----- Document segment -----

Danielle de Sa Boasquevisque, MD
Trancranial direct current stimulation (tDCS) is a non-invasive neuromodulation therapy with the potential to enhance recovery after ischemic stroke. This technique uses a weak electrical current that ultimately leads to a polarity specific change in excitability: increasing cortical excitability (anodal tDCS), decreasing cortical excitability (cathodal tDCS), or a combination of both effects (bihemispheric). Many studies demonstrated benefit in chronic aphasia, but research within the early phase after stroke, when the mechanisms of neuroplasticity are more active, are still scarce.
In this article, the authors aimed to investigate the effects of online anodal tDCS applied over the left inferior frontal gyrus on aphasia recovery in the subacute phase after stroke. This study was a multi-center double-blinded clinical trial that enrolled patients with aphasia after ischemic or hemorrhagic stroke between 3 weeks and 3 months poststroke. Participants were randomized to 2 parallel groups: anodal tDCS (1mA, 20 minutes) and sham tDCS. They also received online tDCS while on 2 weeks (5 sessions/week) of 45-min word-finding language therapy session.
The primary outcome was the Boston Naming Test, and the secondary outcome included naming performance for trained/untrained picture item and verbal communication. Intention-to-treat analysis was performed. The authors included 58 participants (26 in the anodal tDCS group and 32 in the sham tDCS group). Baseline characteristics were not statistically different between the two groups, especially to what pertains to demographic variables and type and severity of aphasia.

-----

- [Task requirements]:
1. In the summary of the tDCS aphasia trial, what was the primary outcome measure?
2. Continue the summary of the tDCS aphasia trial, starting after its final sentence.

----- Dataset records -----

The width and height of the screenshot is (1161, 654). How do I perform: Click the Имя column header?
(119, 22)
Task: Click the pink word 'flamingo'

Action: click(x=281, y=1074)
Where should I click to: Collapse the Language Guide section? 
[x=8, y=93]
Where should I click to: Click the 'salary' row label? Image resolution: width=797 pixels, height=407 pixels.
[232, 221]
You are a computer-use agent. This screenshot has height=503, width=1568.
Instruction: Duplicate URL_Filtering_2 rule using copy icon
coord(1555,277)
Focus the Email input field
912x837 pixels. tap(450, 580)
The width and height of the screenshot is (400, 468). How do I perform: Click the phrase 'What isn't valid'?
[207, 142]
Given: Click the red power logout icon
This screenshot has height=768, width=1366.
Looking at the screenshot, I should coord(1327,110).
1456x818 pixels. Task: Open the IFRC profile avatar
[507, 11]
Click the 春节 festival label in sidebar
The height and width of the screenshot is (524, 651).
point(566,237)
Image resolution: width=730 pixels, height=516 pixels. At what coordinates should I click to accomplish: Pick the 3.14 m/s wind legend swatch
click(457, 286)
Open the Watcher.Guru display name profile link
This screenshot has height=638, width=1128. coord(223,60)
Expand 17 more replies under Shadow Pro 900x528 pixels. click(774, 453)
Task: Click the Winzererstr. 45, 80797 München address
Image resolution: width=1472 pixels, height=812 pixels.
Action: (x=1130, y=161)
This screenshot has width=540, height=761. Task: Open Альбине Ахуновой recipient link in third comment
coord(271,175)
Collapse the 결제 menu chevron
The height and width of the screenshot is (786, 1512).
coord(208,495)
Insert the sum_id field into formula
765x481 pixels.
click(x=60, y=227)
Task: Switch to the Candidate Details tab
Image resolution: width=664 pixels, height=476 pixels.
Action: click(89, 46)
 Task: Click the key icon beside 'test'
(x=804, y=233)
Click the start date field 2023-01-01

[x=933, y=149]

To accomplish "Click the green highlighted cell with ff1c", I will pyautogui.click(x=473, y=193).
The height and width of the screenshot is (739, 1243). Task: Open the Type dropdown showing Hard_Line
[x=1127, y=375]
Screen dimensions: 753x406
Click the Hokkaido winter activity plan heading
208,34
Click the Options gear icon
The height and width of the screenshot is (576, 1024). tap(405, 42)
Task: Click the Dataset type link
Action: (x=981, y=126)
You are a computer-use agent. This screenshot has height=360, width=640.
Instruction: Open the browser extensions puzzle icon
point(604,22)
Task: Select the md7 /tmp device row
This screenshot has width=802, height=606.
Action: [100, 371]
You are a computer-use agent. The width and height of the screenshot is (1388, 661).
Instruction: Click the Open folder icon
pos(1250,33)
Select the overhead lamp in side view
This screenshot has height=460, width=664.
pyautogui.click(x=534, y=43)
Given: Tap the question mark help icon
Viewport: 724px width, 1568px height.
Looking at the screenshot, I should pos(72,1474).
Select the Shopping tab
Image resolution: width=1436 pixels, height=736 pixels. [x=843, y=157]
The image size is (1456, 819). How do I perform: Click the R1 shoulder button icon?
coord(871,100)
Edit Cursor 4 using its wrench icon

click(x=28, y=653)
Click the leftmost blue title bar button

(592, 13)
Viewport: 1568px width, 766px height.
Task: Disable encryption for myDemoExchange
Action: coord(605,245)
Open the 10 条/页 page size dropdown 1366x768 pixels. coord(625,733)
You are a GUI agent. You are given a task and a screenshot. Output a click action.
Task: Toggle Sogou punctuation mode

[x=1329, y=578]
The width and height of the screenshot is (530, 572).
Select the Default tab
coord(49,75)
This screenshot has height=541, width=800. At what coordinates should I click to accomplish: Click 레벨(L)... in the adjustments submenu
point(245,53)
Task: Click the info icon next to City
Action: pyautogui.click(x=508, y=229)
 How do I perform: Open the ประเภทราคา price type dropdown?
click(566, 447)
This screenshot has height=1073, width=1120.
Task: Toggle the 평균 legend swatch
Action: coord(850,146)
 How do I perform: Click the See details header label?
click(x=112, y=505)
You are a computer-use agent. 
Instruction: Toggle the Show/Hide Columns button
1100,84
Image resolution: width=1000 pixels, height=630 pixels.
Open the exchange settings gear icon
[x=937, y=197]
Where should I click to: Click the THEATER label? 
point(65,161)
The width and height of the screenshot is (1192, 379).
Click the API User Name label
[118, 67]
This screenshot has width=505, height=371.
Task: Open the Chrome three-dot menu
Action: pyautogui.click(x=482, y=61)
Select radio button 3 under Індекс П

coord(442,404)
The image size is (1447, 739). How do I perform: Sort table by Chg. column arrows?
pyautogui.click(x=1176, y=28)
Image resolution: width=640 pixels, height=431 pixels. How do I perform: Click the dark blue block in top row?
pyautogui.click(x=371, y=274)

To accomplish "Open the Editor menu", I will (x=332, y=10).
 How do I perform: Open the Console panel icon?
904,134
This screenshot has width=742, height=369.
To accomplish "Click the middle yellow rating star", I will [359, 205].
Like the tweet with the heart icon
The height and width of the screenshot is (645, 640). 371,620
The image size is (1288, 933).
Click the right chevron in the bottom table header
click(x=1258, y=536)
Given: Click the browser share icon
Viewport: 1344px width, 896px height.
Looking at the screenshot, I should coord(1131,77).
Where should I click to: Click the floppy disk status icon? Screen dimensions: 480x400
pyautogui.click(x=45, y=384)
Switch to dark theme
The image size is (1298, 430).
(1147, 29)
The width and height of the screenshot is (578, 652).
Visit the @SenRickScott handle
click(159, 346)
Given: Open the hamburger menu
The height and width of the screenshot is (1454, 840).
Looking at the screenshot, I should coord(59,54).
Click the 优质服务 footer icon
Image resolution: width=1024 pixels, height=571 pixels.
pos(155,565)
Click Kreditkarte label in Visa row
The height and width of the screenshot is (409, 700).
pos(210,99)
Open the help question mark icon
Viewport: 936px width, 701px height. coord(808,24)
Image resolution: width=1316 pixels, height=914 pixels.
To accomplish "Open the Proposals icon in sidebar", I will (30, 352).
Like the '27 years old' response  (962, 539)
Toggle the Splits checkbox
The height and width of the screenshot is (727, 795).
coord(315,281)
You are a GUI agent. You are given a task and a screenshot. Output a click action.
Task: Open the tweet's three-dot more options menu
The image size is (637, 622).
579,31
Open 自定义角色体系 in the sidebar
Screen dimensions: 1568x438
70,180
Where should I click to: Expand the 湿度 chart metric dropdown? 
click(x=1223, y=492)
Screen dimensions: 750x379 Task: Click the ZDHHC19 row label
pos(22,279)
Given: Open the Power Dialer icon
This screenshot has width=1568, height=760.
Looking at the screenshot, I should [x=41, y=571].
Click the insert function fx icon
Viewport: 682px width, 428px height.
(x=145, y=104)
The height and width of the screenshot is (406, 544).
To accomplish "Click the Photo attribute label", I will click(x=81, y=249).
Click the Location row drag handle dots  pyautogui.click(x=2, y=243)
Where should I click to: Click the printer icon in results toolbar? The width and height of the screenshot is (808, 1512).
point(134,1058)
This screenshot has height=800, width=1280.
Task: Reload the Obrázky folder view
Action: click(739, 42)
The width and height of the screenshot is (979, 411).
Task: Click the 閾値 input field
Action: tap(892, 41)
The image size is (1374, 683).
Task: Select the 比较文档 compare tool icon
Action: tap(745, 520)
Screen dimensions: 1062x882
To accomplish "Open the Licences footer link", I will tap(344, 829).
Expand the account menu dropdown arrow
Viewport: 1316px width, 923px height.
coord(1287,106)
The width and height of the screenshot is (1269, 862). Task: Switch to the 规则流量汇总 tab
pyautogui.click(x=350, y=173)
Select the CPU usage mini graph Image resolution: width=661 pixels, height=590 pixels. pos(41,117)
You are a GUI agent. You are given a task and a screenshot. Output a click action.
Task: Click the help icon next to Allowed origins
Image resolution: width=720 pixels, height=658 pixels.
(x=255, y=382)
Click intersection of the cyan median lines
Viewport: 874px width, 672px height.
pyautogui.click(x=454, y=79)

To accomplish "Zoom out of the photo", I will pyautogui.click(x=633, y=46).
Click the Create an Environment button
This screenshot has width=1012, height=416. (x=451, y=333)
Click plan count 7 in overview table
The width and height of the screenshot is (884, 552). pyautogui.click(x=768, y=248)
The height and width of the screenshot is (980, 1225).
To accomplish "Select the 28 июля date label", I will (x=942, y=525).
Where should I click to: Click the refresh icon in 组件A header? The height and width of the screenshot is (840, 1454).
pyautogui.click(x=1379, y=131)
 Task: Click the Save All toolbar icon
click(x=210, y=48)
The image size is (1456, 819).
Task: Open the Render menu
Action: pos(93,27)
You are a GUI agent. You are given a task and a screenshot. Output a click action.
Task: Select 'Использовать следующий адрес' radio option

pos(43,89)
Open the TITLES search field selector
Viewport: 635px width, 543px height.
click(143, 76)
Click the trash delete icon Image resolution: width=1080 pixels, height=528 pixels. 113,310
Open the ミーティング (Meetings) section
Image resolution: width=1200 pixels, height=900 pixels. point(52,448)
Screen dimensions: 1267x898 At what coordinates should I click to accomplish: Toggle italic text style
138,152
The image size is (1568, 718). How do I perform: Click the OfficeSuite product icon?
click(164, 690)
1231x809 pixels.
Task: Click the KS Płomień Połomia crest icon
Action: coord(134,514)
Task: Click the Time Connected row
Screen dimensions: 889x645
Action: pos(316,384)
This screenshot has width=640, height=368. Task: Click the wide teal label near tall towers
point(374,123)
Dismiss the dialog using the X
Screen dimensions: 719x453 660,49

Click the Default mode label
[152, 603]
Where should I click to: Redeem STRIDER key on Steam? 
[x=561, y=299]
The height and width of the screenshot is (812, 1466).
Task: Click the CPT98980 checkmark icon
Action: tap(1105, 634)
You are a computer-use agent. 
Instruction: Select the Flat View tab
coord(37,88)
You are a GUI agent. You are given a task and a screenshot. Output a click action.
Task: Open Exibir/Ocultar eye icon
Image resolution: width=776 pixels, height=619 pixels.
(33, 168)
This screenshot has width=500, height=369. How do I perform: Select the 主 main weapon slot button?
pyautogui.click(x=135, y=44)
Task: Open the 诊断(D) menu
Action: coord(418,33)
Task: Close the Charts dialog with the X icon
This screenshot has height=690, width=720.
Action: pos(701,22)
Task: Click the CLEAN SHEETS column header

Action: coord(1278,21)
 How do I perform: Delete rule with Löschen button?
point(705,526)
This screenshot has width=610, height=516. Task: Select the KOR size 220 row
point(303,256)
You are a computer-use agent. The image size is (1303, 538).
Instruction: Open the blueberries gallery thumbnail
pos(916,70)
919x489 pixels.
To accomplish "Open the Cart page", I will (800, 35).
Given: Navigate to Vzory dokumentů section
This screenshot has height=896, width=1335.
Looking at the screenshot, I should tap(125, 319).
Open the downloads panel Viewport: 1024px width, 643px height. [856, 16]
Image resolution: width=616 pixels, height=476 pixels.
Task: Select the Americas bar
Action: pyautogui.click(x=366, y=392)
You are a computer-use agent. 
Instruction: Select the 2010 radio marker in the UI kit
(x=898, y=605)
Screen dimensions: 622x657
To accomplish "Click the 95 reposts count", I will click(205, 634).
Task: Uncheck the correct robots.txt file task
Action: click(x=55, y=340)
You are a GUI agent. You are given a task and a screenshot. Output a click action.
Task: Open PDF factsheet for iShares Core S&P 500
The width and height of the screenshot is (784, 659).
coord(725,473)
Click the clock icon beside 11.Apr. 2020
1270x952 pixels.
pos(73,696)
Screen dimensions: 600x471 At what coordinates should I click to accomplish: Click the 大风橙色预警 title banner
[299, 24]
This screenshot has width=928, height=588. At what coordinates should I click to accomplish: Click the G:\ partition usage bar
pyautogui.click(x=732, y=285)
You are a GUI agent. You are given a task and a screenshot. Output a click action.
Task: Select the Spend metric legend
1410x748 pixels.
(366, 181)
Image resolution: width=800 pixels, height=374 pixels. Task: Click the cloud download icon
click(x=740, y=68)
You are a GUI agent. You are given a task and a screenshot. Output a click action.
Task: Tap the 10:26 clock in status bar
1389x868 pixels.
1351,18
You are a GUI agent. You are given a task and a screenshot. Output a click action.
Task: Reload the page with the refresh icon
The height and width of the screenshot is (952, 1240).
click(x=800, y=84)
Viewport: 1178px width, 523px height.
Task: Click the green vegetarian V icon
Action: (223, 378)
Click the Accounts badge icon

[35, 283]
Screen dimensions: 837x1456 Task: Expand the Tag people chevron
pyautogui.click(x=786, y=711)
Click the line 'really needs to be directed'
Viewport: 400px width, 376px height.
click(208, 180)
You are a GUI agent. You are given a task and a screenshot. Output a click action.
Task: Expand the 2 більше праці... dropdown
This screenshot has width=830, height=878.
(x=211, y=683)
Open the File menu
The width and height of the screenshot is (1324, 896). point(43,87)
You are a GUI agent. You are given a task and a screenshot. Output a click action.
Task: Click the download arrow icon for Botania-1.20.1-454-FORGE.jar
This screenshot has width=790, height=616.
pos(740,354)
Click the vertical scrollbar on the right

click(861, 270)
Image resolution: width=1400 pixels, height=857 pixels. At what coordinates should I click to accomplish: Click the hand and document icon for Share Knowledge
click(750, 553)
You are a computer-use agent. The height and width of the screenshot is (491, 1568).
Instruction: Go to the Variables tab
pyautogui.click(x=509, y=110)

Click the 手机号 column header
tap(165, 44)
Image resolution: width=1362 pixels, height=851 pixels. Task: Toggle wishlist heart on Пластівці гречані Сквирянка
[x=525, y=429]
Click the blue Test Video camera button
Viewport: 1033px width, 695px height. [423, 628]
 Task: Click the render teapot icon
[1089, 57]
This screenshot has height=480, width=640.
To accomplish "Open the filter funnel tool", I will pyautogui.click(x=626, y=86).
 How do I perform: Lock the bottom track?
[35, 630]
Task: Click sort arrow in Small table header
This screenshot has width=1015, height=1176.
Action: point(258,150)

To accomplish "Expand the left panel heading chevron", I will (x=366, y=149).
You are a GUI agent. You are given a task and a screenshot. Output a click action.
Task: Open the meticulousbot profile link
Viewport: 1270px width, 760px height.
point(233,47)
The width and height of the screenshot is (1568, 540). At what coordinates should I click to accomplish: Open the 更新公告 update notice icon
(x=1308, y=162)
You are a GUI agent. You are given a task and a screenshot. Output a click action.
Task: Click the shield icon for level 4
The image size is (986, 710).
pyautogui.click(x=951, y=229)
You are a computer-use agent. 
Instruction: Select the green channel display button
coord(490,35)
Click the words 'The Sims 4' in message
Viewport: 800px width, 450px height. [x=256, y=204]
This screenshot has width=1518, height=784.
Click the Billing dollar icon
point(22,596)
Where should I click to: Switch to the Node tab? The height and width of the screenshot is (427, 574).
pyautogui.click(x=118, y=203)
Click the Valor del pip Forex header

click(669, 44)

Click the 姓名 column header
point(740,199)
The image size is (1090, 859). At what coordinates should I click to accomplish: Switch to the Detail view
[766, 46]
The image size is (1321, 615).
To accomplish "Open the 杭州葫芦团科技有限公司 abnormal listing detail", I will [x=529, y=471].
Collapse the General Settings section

-----

- [Answers for this exercise]:
1. The Boston Naming Test.

2.
In addition, the authors did not find any statistically significant differences between the active and sham groups for both the primary and the secondary outcomes, although it was noted that both groups improved markedly on the Boston Naming Test. No adverse effect was reported.
The limitations include, but are not limited to, the application of only one type of montage (anodal tDCS) and only one current intensity, and the lack of information about specific lesion topography.
In conclusion, there was no evidence that applying tDCS to enhance language recovery in aphasic patients during the early phase after stroke is beneficial. The spontaneous recovery seen in the subacute post-stroke period may have played a role in the negative findings of this study. A technique that shows positive results has to overcome the benefit of the natural history of stroke recovery, which has an ascending curve within 3 months.
For future studies, it will be worth addressing different types of montages since the “one site fit all” theory may not be true for neuromodulation therapy. Other parameters that influence different responses on tDCS therapy should be addressed (current intensity, length of treatment, lesion size/site). Using multimodal imaging (for example, Diffusion Tensor Imaging) as a surrogate marker of neurologic recovery should be an interesting approach for future research in early phase recovery after stroke.